Extracted records
•••••

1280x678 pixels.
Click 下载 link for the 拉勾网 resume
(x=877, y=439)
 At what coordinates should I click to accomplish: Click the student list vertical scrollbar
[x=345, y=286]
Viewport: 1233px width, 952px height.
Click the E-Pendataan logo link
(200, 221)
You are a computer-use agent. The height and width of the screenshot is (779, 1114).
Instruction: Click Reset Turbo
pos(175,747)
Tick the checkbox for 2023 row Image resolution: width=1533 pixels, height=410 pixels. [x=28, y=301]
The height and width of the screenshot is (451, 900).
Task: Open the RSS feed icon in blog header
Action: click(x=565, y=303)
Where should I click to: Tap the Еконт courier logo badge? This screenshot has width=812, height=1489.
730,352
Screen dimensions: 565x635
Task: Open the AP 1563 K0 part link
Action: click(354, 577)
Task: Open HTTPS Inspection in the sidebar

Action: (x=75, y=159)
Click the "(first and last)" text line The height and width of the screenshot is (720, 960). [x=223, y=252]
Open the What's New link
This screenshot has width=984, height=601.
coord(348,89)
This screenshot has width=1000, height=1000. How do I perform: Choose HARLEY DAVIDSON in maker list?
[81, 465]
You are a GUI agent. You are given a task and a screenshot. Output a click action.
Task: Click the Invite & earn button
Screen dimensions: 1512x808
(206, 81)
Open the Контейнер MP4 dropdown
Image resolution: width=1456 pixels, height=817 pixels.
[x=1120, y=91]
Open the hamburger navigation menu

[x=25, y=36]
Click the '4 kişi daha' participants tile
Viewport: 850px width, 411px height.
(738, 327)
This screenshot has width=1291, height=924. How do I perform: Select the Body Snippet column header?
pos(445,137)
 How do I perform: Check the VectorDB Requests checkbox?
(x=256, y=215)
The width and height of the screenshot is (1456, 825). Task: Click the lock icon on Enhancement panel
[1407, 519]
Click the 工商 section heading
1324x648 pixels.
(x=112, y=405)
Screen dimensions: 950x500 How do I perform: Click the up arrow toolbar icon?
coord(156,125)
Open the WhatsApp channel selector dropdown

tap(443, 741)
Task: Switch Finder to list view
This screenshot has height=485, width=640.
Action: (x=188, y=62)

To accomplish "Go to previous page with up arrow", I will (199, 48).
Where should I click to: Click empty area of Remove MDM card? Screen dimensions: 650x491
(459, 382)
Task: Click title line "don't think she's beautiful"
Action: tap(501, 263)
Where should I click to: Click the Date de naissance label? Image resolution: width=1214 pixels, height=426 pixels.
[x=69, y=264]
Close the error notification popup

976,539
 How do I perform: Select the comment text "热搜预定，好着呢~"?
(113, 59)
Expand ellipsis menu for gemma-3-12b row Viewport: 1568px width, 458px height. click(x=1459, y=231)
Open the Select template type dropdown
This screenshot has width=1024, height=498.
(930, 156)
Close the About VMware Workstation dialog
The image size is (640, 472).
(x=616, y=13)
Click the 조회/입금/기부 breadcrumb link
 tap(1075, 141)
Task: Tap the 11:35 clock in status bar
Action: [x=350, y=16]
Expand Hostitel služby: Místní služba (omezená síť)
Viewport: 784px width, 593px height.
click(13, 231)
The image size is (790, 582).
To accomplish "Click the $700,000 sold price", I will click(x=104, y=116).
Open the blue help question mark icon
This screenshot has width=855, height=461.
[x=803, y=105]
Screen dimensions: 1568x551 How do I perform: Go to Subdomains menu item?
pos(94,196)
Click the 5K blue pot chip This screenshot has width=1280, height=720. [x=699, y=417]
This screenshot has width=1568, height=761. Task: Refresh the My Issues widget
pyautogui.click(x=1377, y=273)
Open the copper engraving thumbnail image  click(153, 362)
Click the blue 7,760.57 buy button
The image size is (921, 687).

•••••

EXERCISE DESCRIPTION
Rescale the items from the line with "This screenshot has width=1568, height=761." through the end of the items, copying only those lines with their requests. Multiply every coordinate in the answers by 0.95 and round each result to a whole number, rounding halves up.

WRITTEN RESPONSE
This screenshot has width=1568, height=761. Task: Refresh the My Issues widget
pyautogui.click(x=1308, y=259)
Open the copper engraving thumbnail image  click(145, 344)
Click the blue 7,760.57 buy button
The image size is (921, 687).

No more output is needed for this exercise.